## [Action item]
The lines to reproduce run from the one containing "Viewport: 1024px width, 717px height." through the final line of the entries; write them out exactly and add nothing.

## [Extracted material]

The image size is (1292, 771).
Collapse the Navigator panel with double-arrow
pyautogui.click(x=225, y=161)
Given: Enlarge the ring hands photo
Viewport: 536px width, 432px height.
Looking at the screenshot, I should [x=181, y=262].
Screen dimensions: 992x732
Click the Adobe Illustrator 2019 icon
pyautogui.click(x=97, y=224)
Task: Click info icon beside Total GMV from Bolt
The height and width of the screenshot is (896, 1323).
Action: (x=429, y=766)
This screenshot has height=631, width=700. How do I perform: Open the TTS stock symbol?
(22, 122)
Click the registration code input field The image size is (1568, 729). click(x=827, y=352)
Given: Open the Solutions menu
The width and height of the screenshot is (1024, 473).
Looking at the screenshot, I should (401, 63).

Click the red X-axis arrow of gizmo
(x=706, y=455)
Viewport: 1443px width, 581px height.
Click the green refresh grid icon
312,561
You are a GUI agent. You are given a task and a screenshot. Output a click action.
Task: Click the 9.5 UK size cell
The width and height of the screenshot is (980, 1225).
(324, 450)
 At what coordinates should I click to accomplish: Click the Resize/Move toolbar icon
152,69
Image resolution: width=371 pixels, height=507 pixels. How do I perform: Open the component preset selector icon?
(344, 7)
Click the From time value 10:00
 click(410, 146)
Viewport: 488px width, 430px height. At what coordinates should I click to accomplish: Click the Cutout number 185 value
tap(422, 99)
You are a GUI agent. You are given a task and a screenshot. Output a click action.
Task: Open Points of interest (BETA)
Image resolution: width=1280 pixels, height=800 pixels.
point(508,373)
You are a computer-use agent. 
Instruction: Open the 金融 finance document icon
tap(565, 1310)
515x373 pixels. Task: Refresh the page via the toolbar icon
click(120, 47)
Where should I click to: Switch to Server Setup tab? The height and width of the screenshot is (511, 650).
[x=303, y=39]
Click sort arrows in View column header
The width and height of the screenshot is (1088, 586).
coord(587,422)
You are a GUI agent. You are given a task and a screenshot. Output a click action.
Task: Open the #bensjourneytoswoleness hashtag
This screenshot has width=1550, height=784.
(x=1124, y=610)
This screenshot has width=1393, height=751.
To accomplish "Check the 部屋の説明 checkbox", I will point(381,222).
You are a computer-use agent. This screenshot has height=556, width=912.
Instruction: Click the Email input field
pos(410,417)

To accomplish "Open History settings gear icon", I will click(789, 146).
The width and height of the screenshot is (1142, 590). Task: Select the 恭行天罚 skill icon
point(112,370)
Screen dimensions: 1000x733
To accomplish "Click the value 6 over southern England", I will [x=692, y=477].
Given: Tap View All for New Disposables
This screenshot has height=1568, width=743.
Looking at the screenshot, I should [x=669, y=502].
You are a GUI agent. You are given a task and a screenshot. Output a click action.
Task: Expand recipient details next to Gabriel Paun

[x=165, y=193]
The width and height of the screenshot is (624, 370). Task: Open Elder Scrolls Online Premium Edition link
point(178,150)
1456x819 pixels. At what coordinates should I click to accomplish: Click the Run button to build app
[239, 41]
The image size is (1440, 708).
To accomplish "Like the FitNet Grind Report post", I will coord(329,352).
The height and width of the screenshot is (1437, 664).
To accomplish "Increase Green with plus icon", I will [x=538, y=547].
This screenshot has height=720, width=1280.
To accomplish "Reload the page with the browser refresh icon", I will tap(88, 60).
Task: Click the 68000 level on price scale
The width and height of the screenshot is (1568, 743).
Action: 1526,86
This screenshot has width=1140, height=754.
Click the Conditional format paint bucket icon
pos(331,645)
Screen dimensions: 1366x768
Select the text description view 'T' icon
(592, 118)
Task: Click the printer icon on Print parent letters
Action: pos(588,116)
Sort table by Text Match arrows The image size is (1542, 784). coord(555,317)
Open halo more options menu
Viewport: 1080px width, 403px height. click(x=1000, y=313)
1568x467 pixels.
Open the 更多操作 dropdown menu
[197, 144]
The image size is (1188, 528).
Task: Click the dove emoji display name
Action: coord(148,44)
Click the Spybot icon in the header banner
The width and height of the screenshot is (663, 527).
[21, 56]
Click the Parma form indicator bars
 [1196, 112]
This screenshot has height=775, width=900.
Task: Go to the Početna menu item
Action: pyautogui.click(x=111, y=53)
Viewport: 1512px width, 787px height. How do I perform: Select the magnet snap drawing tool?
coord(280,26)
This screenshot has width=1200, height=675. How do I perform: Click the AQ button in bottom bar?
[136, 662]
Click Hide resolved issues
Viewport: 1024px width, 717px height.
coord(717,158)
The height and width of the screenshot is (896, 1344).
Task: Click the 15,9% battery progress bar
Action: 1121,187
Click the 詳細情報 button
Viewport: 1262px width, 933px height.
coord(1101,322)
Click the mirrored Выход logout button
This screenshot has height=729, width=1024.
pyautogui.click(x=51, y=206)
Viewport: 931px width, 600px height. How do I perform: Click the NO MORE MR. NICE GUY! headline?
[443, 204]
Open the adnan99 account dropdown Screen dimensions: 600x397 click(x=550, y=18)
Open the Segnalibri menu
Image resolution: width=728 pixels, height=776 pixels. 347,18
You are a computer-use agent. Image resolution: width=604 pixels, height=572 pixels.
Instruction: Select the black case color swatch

## [Result of the exercise]
Viewport: 1024px width, 717px height.
coord(717,158)
The height and width of the screenshot is (896, 1344).
Task: Click the 15,9% battery progress bar
Action: 1121,187
Click the 詳細情報 button
Viewport: 1262px width, 933px height.
coord(1101,322)
Click the mirrored Выход logout button
This screenshot has height=729, width=1024.
pyautogui.click(x=51, y=206)
Viewport: 931px width, 600px height. How do I perform: Click the NO MORE MR. NICE GUY! headline?
[443, 204]
Open the adnan99 account dropdown Screen dimensions: 600x397 click(x=550, y=18)
Open the Segnalibri menu
Image resolution: width=728 pixels, height=776 pixels. 347,18
You are a computer-use agent. Image resolution: width=604 pixels, height=572 pixels.
Instruction: Select the black case color swatch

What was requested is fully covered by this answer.